Posted on May 9, 2025   by Dr Rebecca J Hall

Dr Rebecca J Hall takes us behind the scenes of their latest publication 'Glucose alters the evolutionary response to gentamicin in uropathogenic Escherichia coli'  published in Microbiology.

I’m Dr Rebecca Hall, I’m a Research Fellow at the University of Birmingham (UoB). I’m interested in how microbes evolve, and in my current research with Professor Alan McNally I am looking into the small genetic changes that may prime strains of the global pathogen Escherichia coli to evolve antibiotic resistance.

This paper is part of some work I have been doing independently, investigating how metabolism and the metabolic microenvironment affects bacterial evolution. For this particular project, I had the excellent fortune to work with two really talented students, Shalini Choudhary and Jacob Smith, who were completing their Masters and Undergraduate degrees at the UoB. I also received funding from the University of Birmingham College of Medicine and Health Research Development Fund to support their work. 

We were interested in a particular type of E. coli called uropathogenic E. coli, or UPEC. UPEC are the leading cause of urinary tract infection (UTI), and these infections have large impacts in terms of morbidity and mortality globally. Recurrent UTIs are particularly impactful on an individual’s quality of life. UTIs are treated with a range of different antibiotics depending on factors including whether it has progressed to the kidneys or bloodstream, and whether it is a recurring infection.

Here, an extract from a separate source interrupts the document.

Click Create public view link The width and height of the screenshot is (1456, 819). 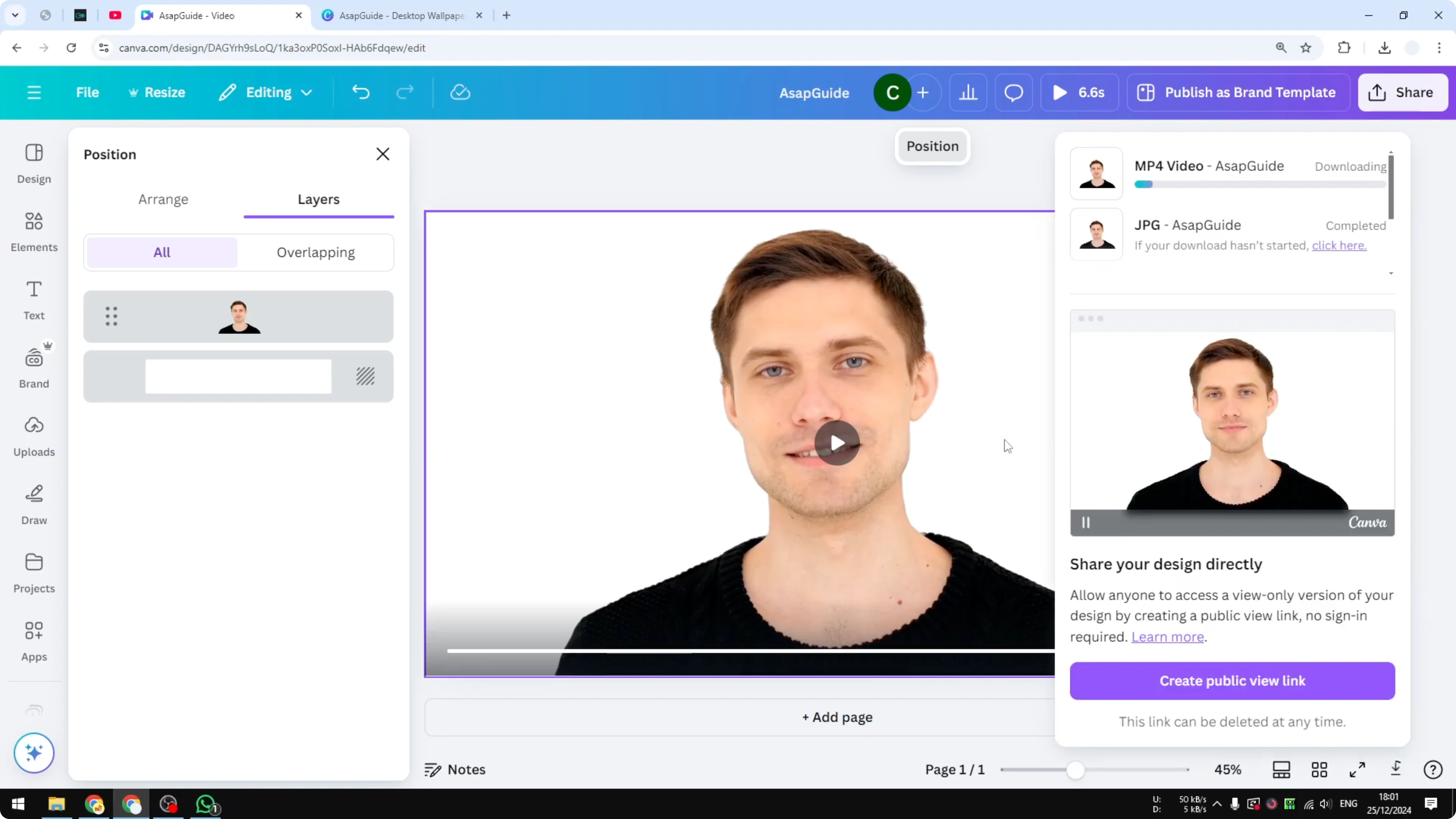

The urinary tract is metabolically unusual. UPEC in the urinary tract will be exposed to metabolites includes urea and creatinine, but the exact composition will vary depending on the diet and health of the individual. For example, in individuals with uncontrolled diabetes, including pregnancy-induced diabetes, there is an increased concentration of glucose in the urine.

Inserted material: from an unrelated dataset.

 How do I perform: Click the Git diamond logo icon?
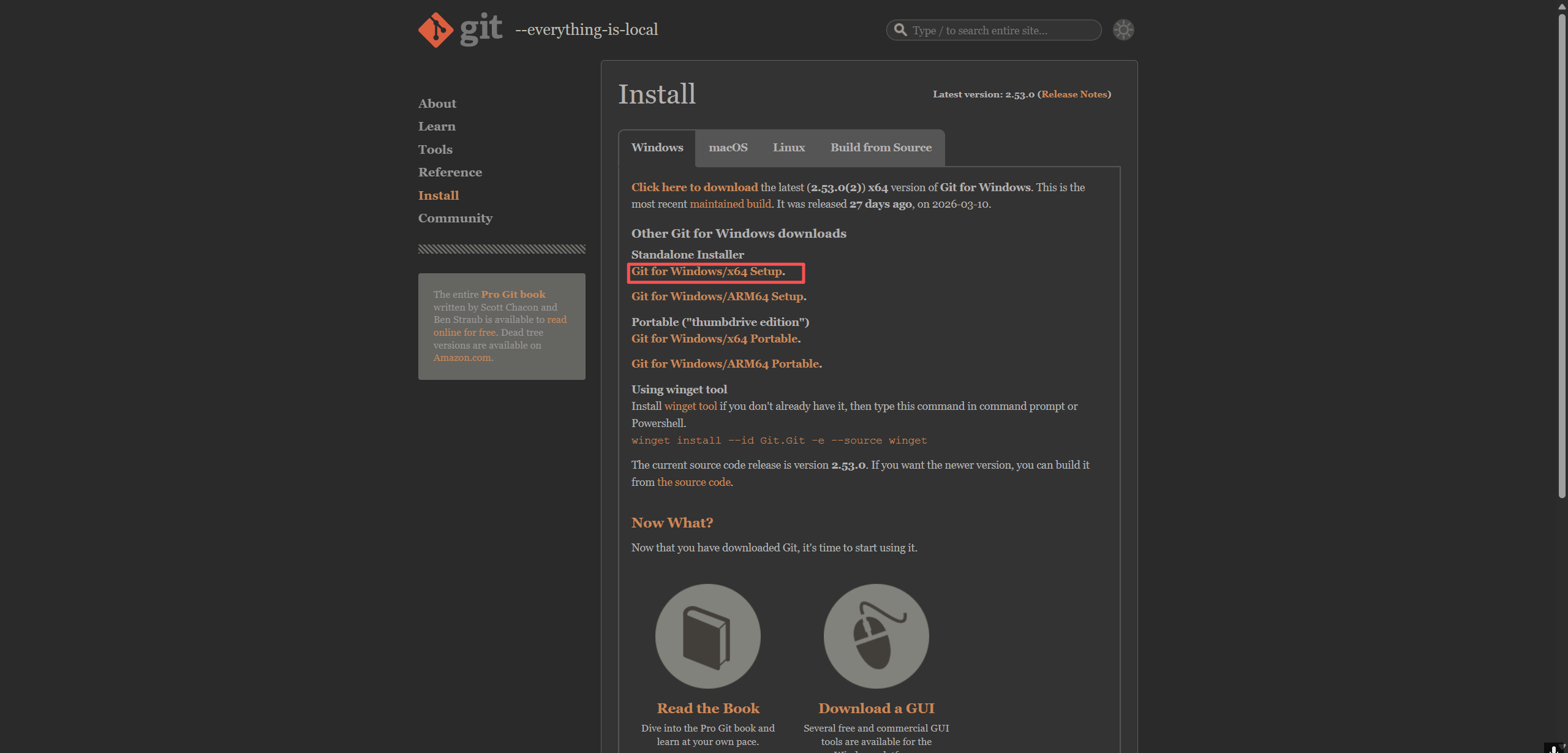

This means that when a person is treated with antibiotics for a UTI, their bacteria will be exposed to not just the antimicrobial but also to the unique and variable metabolites of the urinary tract. How this might affect infection clearance, or, in the longer term, the evolution of antibiotic resistance, is not yet known.

Here, we focused on how a moderately high concentration of glucose might affect the evolution of UPEC. We used a single UPEC strain taken from a human urine sample. This strain was part of a collection donated to the McNally lab by James R Johnson. We wanted to know whether the genetic changes selected for by the aminoglycoside antibiotic gentamicin would be different when glucose was also present.

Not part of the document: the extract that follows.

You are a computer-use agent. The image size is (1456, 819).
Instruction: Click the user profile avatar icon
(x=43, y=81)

We employed experimental evolution to address our research question. Led by Shalini, we serially passaged individual cultures of UPEC in one of four different conditions: + gentamicin, + glucose,  + gentamicin and glucose, and a control line with no added compound. After 21 days of transfers, we selected individual colonies and sent them for short read sequencing with our neighbours at the UoB, microbesNG.

We found several mutations in our antibiotic-exposed populations, including in one gene (trkH) that has already been linked to aminoglycoside resistance. Intriguingly, in the populations exposed to both gentamicin and glucose, we did not find any of these mutations. This suggests to us that glucose might be acting in some way to protect the bacteria from the action of the antibiotic, and as a result altering its evolutionary trajectory.

The exact mechanism behind this remains mysterious, for now. With the expert insight of Professor Jessica Blair, we think that perhaps the glucose is increasing the amount of ATP available, powering efflux pumps to remove gentamicin from the cell. It is also possible that the permeability of the cell is increased in the presence of glucose, reducing the amount of antibiotic that can get in. Watch this space!

A long-term goal of this work is to change how we think about antibiotic prescribing for UTI. Given glucose can be detected in a urine sample quickly and cheaply using a simple dip-stick test, it may be possible in the future to alter the treatment of an individual (e.g. increased dosage) depending on the metabolic composition of their urinary tract, with the overall goal of improving antibiotic efficacy and reducing the likelihood of strains evolving resistance.